Title: "Enhancing Arabic Phoneme Recognizer using Duration Modeling Techniques"

DOI: 10.15224/978-1-63248-113-9-53
Page(s): 69 - 73


In some languages like Classical Arabic (The language of the Holy Quran), phoneme duration is considered as a distinguishing cue in Quranic phonology. Phonological variation of phonemes occurrences contributes to an inaccurate pronunciation of phonemes and therefore inaccurate ASR system. Thus a good phonemes duration modeling can be an essential issue. Currently, the most effective models used in automatic speech recognition (ASR) systems are based on statistical approaches namely Hidden Markov Model (HMM). In standard HMM speech recognition framework, the duration information is poorly employed. However, previous studies have demonstrated that using an HMM with explicit duration modeling techniques have improved the recognition performances in many targeted languages. This paper presents an important phase of our ongoing work which aims to build an accurate Arabic recognizer for teaching and learning purposes. It presents an implementation of an HsMM model (Hidden semi-Markov Model) whose main role is enhancing the classical HMM duration behavior.
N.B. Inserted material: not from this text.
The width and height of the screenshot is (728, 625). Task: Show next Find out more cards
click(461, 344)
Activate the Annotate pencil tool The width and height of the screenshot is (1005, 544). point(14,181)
In this model, both Gamma and Gaussian distributions are used for modeling state durations and compared with the standard geometrical distribution. Experiments have been conducted on a particular database of ten speakers and more than eight hours of speech collected from recitations of the Holy Quran in which all classical Arabic sounds are covered. Results show an accuracy improvement of about 1% over the baseline HMM-based recognizer, which proves the suitability of Gamma distribution in state duration modeling.